Notice that here both `resampler`

and `estimator`

are to be functions. The next code block illustrates:

```
# the residual-resampling CIs
resample.CIs(level=0.9,B=200,resampler=function() { resample.residuals(lm.invMAPE) },
main.ests=coefficients(lm.invMAPE),
estimator=function(data) { estimate.coefs(data, lm.invMAPE) })
```

```
## 5 % 95 %
## (Intercept) -0.01193 -0.003244
## I(1/MAPE) 0.93835 1.053856
```

```
# The case-resampling CIs
resample.CIs(level=0.9,B=200,resampler=function() { resample.rows(stocks) },
main.ests=coefficients(lm.invMAPE),
estimator=function(data) { estimate.coefs(data, lm.invMAPE) })
```

```
## 5 % 95 %
## (Intercept) -0.01211 -0.003022
## I(1/MAPE) 0.94677 1.043825
```

- We’re old friends with estimating kernel regressions by now:

`library(np)`

```
## Nonparametric Kernel Methods for Mixed Datatypes (version 0.60-2)
## [vignette("np_faq",package="np") provides answers to frequently asked questions]
```

`np.MAPE <- npreg(Return_10_fwd ~ MAPE, data=stocks, tol=0.01, ftol=0.01)`

`np.MAPE$bws$bw # bandwidth`

`## [1] 0.5805`

`np.MAPE$bws$fval # cross-validated MSE`

`## [1] 0.001693`

- We can re-use the function for resampling residuals, because it’s been written to work generically, with any regression model that works with
`predict()`

and`residuals()`

. Detailed testing to make sure of this is omitted, but look at a plot of the output:

```
plot(Return_10_fwd ~ MAPE, data=resample.residuals(np.MAPE), pch=16, cex=0.3, col="blue")
points(stocks$MAPE, stocks$Return_10_fwd, pch=16, cex=0.3)
legend("topright",legend=c("Data","Simulated from kernel regression"),col=c("black","blue"),pch=16)
```

We also need some code to re-estimate the kernel regression on new data.
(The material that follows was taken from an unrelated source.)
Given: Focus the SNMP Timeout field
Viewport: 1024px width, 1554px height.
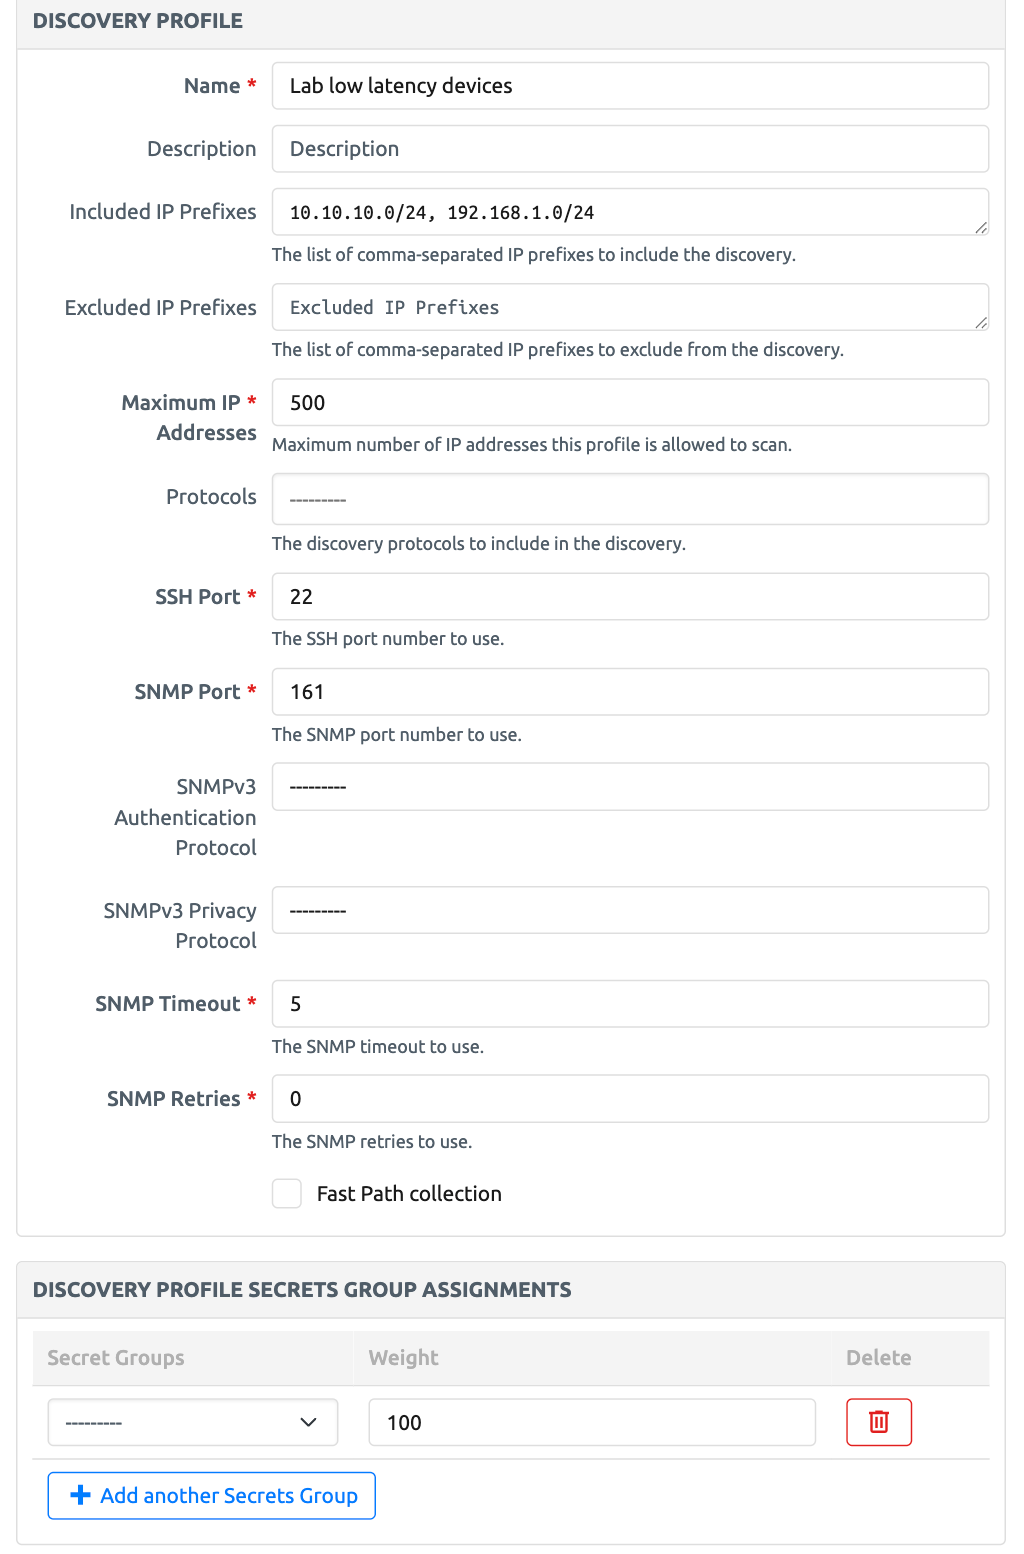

We’ll do it in two stages, because `npreg`

can be tempramental when used on its own inside a function.

```
# Estimate a kernel regression of returns on MAPE from a data frame
# Inputs: the data frame
# Outputs: the estimate npregression object
# Presumes: Data frame has columns with the right names (and values)
# ATTN: It'd be nicer to not hard-code the formula
estimate.npr <- function(data) {
bws <- npregbw(Return_10_fwd ~ MAPE, data=data, tol=0.01, ftol=0.01)
fit <- npreg(bws)
return(fit)
}
```

Since we don’t really care about the whole of the kernel regression, just its predictions on selected points, we’ll write a function to calculate that:

```
evaluation.points <- data.frame(MAPE=seq(from=min(stocks$MAPE),to=max(stocks$MAPE),length.out=100))
# Evaluate an estimated model on a grid
# Inputs: the model, data frame containing the grid
# Output: vector of predicted values
# Presumes: the data frame has columns which match the predictor variables of the model
evaluate.mdl <- function(mdl, grid=evaluation.points) { return(predict(mdl, newdata=grid)) }
```

Check that `evaluate.mdl`

is doing what it should:

`all(predict(np.MAPE, newdata=evaluation.points) == evaluate.mdl(np.MAPE))`

`## [1] TRUE`

Now we can actually re-cycle the code we’ve written; start with a small number of replicates.

```
little.CIs <- resample.CIs(level=0.9,B=20,resampler=function() { resample.residuals(np.MAPE) },
main.ests=evaluate.mdl(np.MAPE),
estimator=function(data) { evaluate.mdl(estimate.npr(data)) })
```

Let’s look at this to see if it makes sense: it should have 100 rows and 2 columns; the first column, being the lower limits, should be below our point estimate, `evaluate.mdl(np.MAPE)`

, which in turn should be below the second column.

`dim(little.CIs)`

`## [1] 100 2`

`all(little.CIs[,1] < evaluate.mdl(np.MAPE))`

`## [1] TRUE`

`all(little.CIs[,2] > evaluate.mdl(np.MAPE))`

`## [1] TRUE`

Re-assured that this is working sensibly, we can now give it the time needed to actually generate the confidence limits.